### Problem to work on
Write the next part of the blog post about quilting and the Selkie craft business, picking up after its final sentence.

### Excerpted passage

:::::

Monday, 12 January 2009

If winter comes...

...can spring be far behind

I'm fairly cheerful, yes it's cold but spring is on it's way. My five year old is in mourning for Christmas, I swear she'd wear black if her school uniform wasn't green.

As ever I've been amazingly busy, a new project on the horizon, starting up a craft business for Augment, the user-led mental health charity in Abroath I try to get myself into once a week. We will be selling handmade bags, hats and quilts to raise money for Augment. We're going to be called Selkie, which brings in a lot of connotations we want. Firstly, transformation, Selkies are a Scottish myth, they are seals that transform into humans when they come onto land. We are transforming old unwanted clothes and curtains into beautiful hand made bags, quilts and hats. And in the process we will be transforming ourselves, from people who say they can't and have no confidence with a machine to people who know they can and, as quilters know, the action of working with the hands is just the best therapy. Selkies are Scottish and connected with the sea just as Augment is based in Arbroath, originally a fishing town still 'well kent' for it's smokies, and obviously Scottish!

I learned how to make my first bag from a class I attended with the wonderfully patient Fiona Brockie at the Seattle Quilt Company in Aberdeen, a place that it's just as well it's an hour and half away otherwise I'd be spending all my time there! It's run by the lovely Lisa Dinkelman from Seattle and is a real shop / workshop run for quilters by an extremely experienced quilter, fabulous fabrics that rotate often, lots of great notions, friendly enthusastic staff who are just as nuts about fabric as I am and a light airy workshop towards the back which is a great space for Lisa's packed programme of classes. There's also a long-arm quilting machine, hmm, temptation...

:::::

### Information provided
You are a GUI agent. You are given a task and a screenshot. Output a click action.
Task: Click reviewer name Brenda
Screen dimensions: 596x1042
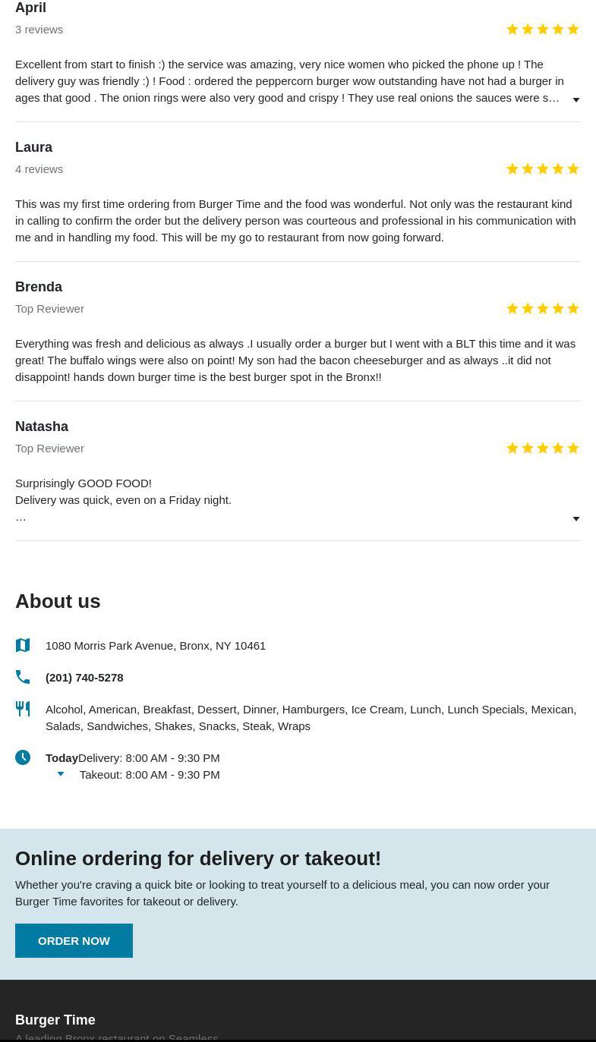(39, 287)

:::::

### Final answer
I had tried a bag before, made for my daughter, and it was okay, but Fiona really gave me confidence. The bag I've made most often is this little sweetie, called, appropriately, Little Charmer, which is made from charm (5 inch) squares. This one is my daughter's. She picked out the fabrics and buttons herself. I made the same bag three times, twice in pinks and once in edible batiks, for people at Augment for Christmas and (hopefully) will be teaching people how to make it for themselves tomorrow.

Although this was a commercial pattern I've written instructions out which take into account that the people I'm teaching have never sewn before, it's amazing how much, even after a short time, you pick up and don't need explained. Trying to think how to explain rotary cutting was fun!

Quilts also look like being fun, the grandmother (hah hah, she's going to love that) of the little girl this was made for told me said little girl was overjoyed with this doll quilt, not least because it had her name on it! Children just love to have something that's theirs. I made a cot quilt the same way, with simple patches, and it's a lovely way to mark a birth. I've pulled up the instructions for Isabel's quilt as a future project for when people get a bit more confident.